Ackermann in 1956 proposed an axiomatic set theory.
Reinhardt proved that Ackermann's set theory equals ZF
It's clear that Zermelo set theory can be interpreted in Ackermann's set theory minus class comprehension.
Is Ackermann's set theory minus class comprehension also equal to ZF?
In other words: did Reinhardt's proof made an essential use of the class comprehension schema in proving the equivalence between Ackermann's set theory and ZF?
Let $V$ be the $V$ from $A$. It is clear $V$ satisfies exstensionality, seperation, and regularity. Pairing follows from reflection ($x=a\lor x=b$). Inductively, we can prove each $n\in V$, and so we have $\omega\in V$. If $X\in V$, then $\cup X\subseteq V$. Then define $\phi(x)\leftrightarrow \exists y(y\in X\land x\in y)$. By reflection $\cup X=\{x|\phi(x)\}$, and so $\cup X\in V$. A similar argument goes for powerset. For replacement, let $F=\{(x,y)|\phi(x,y)\}$ be a function. Then $F(X)\subseteq V$ (By definition). Then we can find some $V_\alpha$ that reflects $\phi(x,y)$ relative to $V$, and $x\in F(X)\leftrightarrow \exists y(y\in X\land\phi(x,y)^{V_\alpha})$, and so $F(X)\in V$. Therefore $V\vDash \phi$ for each axiom $\phi$ of $ZFC$. Now suppose an axiom of $ZFC\,\phi$, satisfies $\phi\vdash\psi$. Then every model of $\phi$ satisfies $\psi$, and so $V\vDash\psi$.

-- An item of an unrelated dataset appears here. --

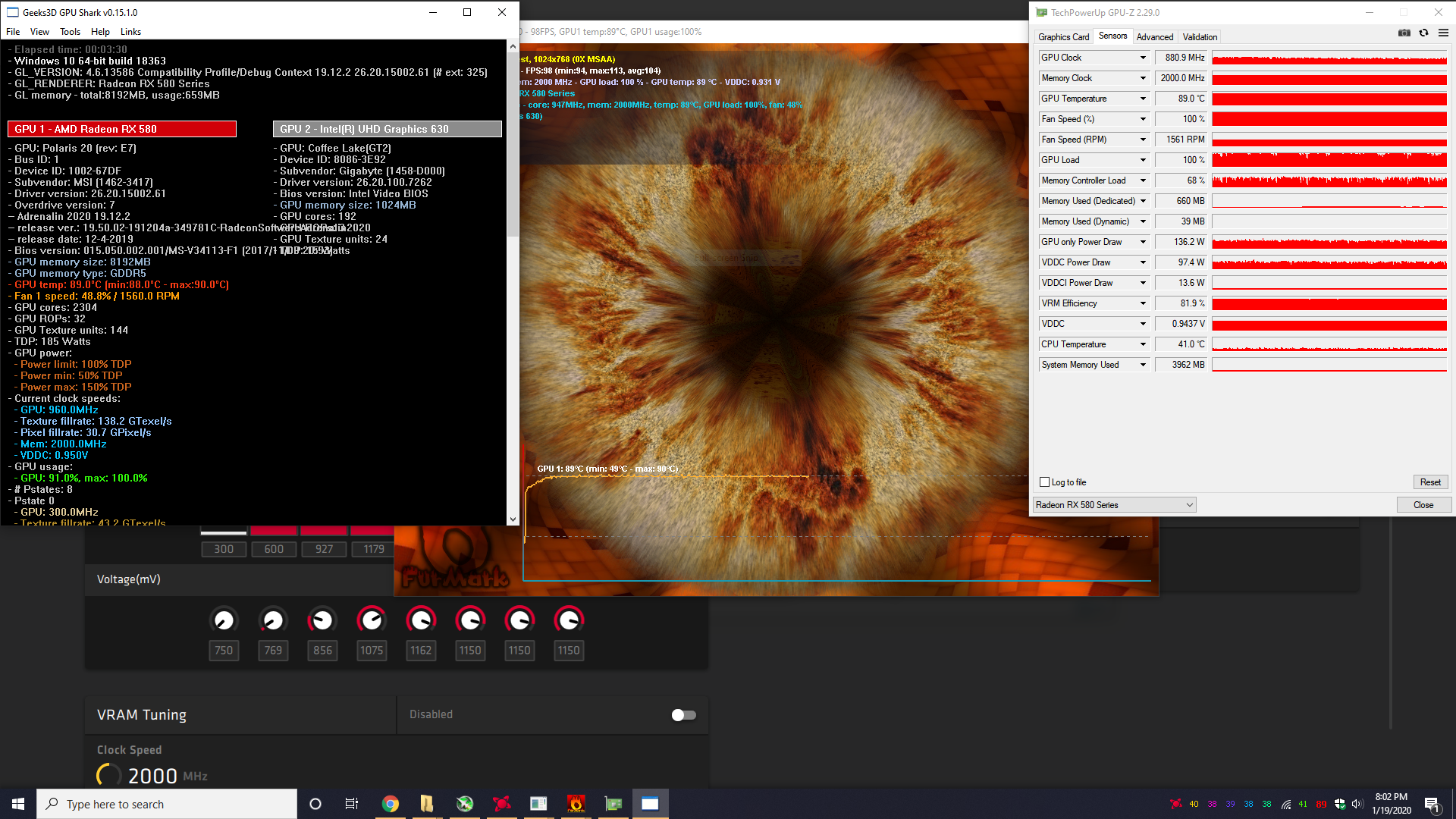
Task: Open the GPU-Z hamburger menu
Action: pyautogui.click(x=1443, y=33)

Proof the $V$ satisfies the reflection theorem: Note that the statement $x\in V_\alpha$ is $\Delta_1$, and so $V_\alpha^V=V_\alpha$. In addition, the mapping $\phi(x,\alpha)\leftrightarrow rank(x)<\alpha$ is $\Delta_1$, and so $\phi(x,\alpha)^V\leftrightarrow\phi(x,\alpha)$. Then for any $\alpha\in V$, $V_\alpha=\{x|rank(x)<\alpha\}$, and so $V\vDash Replacement\,for\,\alpha\mapsto V_\alpha$. As a consequence, for any $C\subseteq V$, the set $\hat C=\{x\in C|\forall y\in C(rank(x)\leq rank(y))\}$ is in $V$.

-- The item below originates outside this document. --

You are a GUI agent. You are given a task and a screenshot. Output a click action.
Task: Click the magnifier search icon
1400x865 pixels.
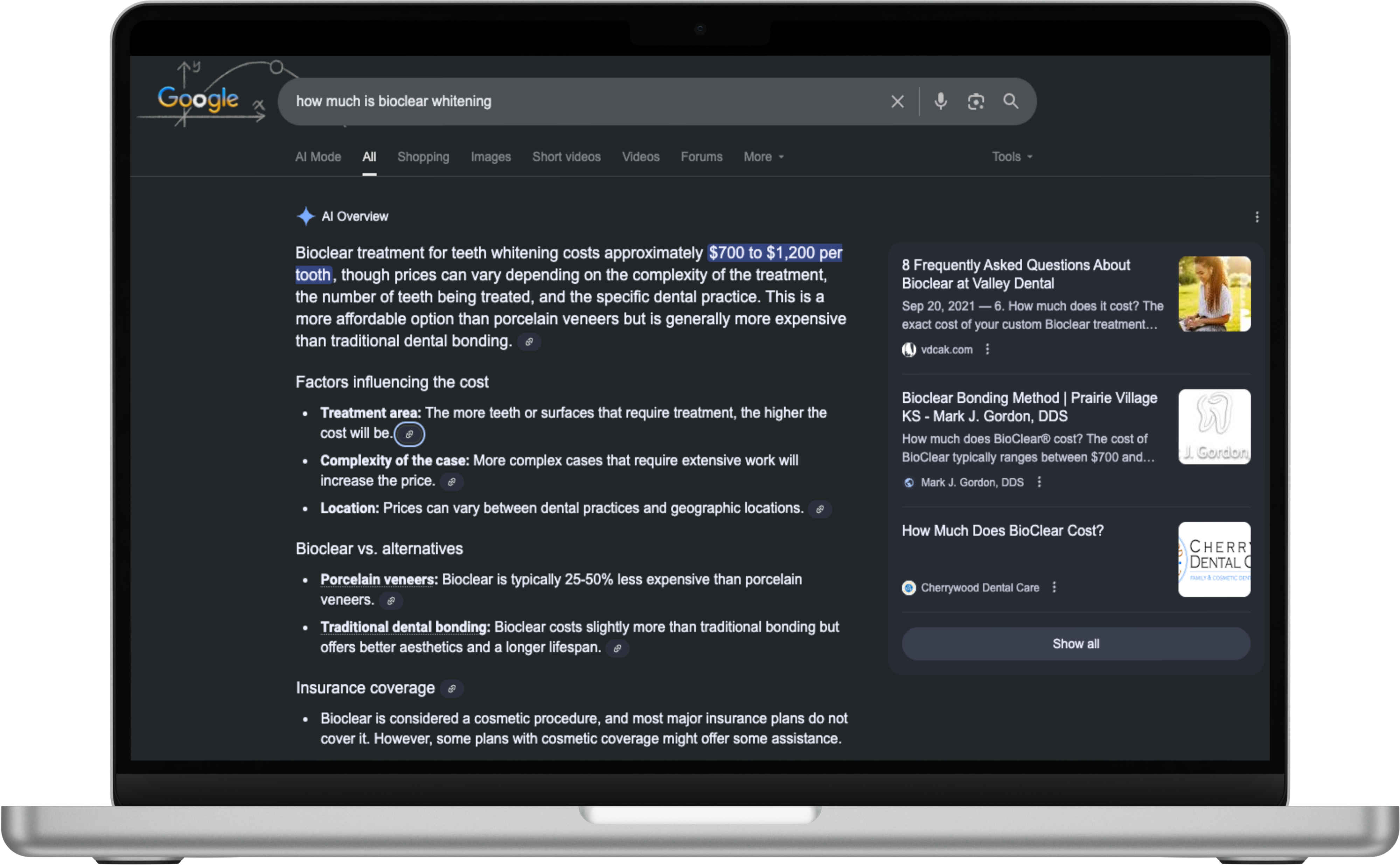pos(1010,101)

Let $H(u_0...u_n)=\hat C$ and $C=\{x|\phi^V(x_0...x_n)\}$. Then, for any set $M_0\in V$, define a sequence starting at $M_0$ with $M_{i+1}=M_i\cup(\cup\{H(u_0...u_n)|u_0...u_n\in M_i\})$. The function $F^V:{i\mapsto V_{ran(M_i)+1}}$ can be defined inductively, and it is easy to see that if $F(i)\in V$, $F(i+1)\in V$. Then $D=\cup \{H(u_0...u_n)|u_0...u_n\in\cup F(\omega)\}$ is in $V$. Then $x\in F(i)\leftrightarrow (i=0\land x\in M_0)\lor (\exists j(j+1=i\land x\in F(i)\cup ((D'\restriction F(i))(F(i))))$, where $D'$ is the union of the class of all sets such that each $x\in D'$ is $\hat C$ for some $C$ and $\cup D'=D$. What I mean by $(D'\restriction F(i))(F(i))$, is really $(G\restriction F(i))(F(i))$, where $G=\{(x,u_0...u_n)|x=H(u_0...u_n)\land u_0...u_n\in F(i)\}$. And so $V_\alpha=\cup F(\omega)$ is in $V$ and $V_\alpha\vDash\phi\leftrightarrow V\vDash\phi$ (By induction on formula complexity).